READMEs are not by default documentation in PGXN. It prefers a separate document. For example, semver has a README.md:

http://pgxn.org/dist/semver/

Which has basics, installation instructions, etc. And a separate doc/semver.mmd file that has the actual documentation:

http://pgxn.org/dist/semver/doc/semver.html

So the README is indexed for "distribution" searches, and the documentation is indexed for "documentation" searches. But if there were no docs other than the README, nothing would be added to the documentation search.

> The howto is a bit blunt in this area, so I'm wondering why the README
> was not indexed ...

A couple of notes:

1. I just realized why your README is not included in the documentation index: your distribution is not stable. It's testing. Only stable distributions are indexed. This has been complained about before; I added an issue that the indexer should perhaps index a non-stable distribution if there is not (yet) a stable release of the distribution.
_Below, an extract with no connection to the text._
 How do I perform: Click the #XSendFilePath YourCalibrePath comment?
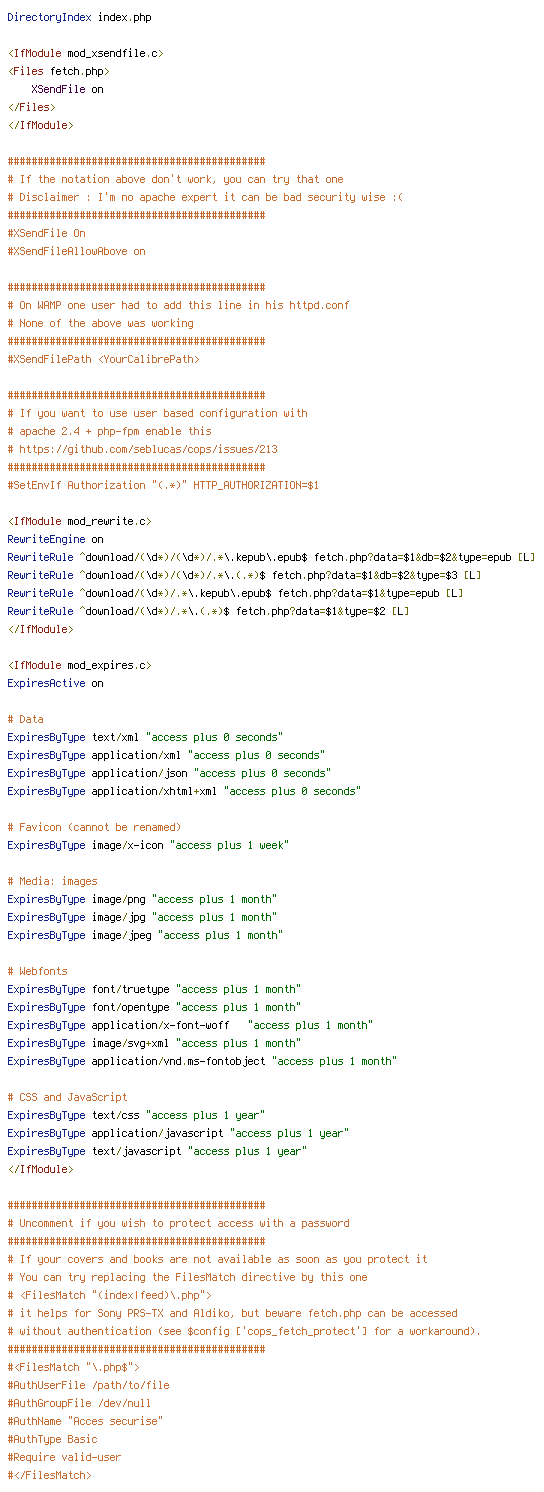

https://github.com/pgxn/pgxn-api/issues/2

Just change the release_status to "stable" and increment your distribution version and upload again to get things working mo betta. Assuming you're ready to consider it a stable release, of course.

2. In a stable release, if you want your README to be indexed as the documentation, you can force it by adding it under the "docfile" key in the "provides" section, like so:

"provides": {
"adaptive_estimator": {
"file": "adaptive_counter--1.0.sql",
"docfile": "README",
"version": "1.0.0"
}
},

3. I plan to change the rules for the documentation index such that, if there is no separate documentation file, and there is only one extension in the distribution, and there is a README, it will assume that the README is also the documentation and add it to the documentation index. IOW, you wouldn't have to do #2. Personally, I always list the documentation file for each extension, though.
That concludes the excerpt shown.